In term of UWA, I'm standing btw the bridge of Canon DSLR and Sony a7r mirrorless. If I'm 100% commit to Canon DSLR, then, 1D X and 5D III combo is definitely on my purchase list. 

SOLD my 16-35 II and 50L last week, I have about $2800 on hand. If I sell A7r + Zeiss FE 55mm + one current 5D III, I think I have enough $$$ for brand new 1D X and new 16-35 f4 IS.

Of course, that is just an illogical plan in my shooting.....


----------



## mackguyver (May 22, 2014)

Dylan, that's an interesting plan and the 1D X is a beauty (and a perfect compliment to the 5DIII) if you decide to go that way. I need to sell my 16-35 II, too, but haven't had time to take photos of it yet...thankfully it's almost the weekend...

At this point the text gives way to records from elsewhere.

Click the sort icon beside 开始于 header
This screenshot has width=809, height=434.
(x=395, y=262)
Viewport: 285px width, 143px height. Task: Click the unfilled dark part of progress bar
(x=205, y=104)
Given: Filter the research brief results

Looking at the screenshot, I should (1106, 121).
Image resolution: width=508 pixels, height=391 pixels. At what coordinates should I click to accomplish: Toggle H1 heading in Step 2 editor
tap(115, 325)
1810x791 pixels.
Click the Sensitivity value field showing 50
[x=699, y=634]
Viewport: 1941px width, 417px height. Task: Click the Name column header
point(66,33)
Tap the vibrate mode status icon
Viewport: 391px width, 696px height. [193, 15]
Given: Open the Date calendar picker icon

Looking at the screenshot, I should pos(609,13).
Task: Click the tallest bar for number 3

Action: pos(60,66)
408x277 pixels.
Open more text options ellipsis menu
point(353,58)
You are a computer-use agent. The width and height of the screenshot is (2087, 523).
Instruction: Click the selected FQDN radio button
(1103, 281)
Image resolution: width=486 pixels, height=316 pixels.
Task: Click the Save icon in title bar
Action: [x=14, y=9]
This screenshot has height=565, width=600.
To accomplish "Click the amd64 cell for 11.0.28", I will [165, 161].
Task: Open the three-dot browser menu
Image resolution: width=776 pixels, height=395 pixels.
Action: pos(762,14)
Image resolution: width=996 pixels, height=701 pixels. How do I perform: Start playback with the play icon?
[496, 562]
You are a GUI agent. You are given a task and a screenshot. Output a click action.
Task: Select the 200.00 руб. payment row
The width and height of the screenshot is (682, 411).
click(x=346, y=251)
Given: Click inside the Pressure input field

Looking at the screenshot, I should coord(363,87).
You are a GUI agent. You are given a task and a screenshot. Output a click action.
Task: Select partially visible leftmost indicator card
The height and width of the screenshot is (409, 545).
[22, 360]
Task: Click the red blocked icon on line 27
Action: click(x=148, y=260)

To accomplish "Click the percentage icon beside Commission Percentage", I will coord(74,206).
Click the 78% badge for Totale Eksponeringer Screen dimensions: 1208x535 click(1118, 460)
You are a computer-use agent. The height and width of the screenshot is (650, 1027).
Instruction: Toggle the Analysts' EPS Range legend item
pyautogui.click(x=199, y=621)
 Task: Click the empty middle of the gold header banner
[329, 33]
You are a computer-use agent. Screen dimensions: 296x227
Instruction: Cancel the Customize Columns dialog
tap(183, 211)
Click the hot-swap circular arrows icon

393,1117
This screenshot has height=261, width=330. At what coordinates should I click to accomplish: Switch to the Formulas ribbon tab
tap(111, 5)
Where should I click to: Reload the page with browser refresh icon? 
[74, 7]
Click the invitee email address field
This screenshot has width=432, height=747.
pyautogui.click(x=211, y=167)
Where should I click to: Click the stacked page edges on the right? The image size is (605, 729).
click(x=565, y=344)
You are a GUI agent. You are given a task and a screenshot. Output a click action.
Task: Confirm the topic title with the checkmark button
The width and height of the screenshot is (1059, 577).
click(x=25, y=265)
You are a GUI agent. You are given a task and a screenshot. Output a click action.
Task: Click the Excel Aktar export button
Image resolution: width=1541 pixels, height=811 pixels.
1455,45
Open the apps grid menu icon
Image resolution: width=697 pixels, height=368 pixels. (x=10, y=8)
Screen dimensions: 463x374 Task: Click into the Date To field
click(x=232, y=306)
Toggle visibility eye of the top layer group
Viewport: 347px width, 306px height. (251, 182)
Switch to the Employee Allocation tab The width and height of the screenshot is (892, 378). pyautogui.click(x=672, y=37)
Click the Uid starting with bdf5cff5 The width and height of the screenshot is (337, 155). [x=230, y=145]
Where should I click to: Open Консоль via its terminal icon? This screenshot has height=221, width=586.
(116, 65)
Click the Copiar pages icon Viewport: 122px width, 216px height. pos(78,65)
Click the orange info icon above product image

I'm really intrigued by the IS and the more I think about it, the more I like the idea. If I'm shooting at f/11-16 anyways, why not have another couple of stops to play with? Also, with UWA lenses, I find myself needing more freedom to explore different angles and shooting heights, and find tripods limiting in terms of finding the best composition. I have the very fortunate gift of being able to keep horizons and lines straight in the viewfinder, so maybe this lens and I will make great partners


----------



## Ruined (May 23, 2014)

mackguyver said:


> Dylan, that's an interesting plan and the 1D X is a beauty (and a perfect compliment to the 5DIII) if you decide to go that way. I need to sell my 16-35 II, too, but haven't had time to take photos of it yet...thankfully it's almost the weekend...
> 
> I'm really intrigued by the IS and the more I think about it, the more I like the idea. If I'm shooting at f/11-16 anyways, why not have another couple of stops to play with? Also, with UWA lenses, I find myself needing more freedom to explore different angles and shooting heights, and find tripods limiting in terms of finding the best composition. I have the very fortunate gift of being able to keep horizons and lines straight in the viewfinder, so maybe this lens and I will make great partners



Mack, given your outdoors focus this lens does appear to make more sense for you than the 16-35 II. I think the extra sharpness and smaller size will be more useful than f/2.8.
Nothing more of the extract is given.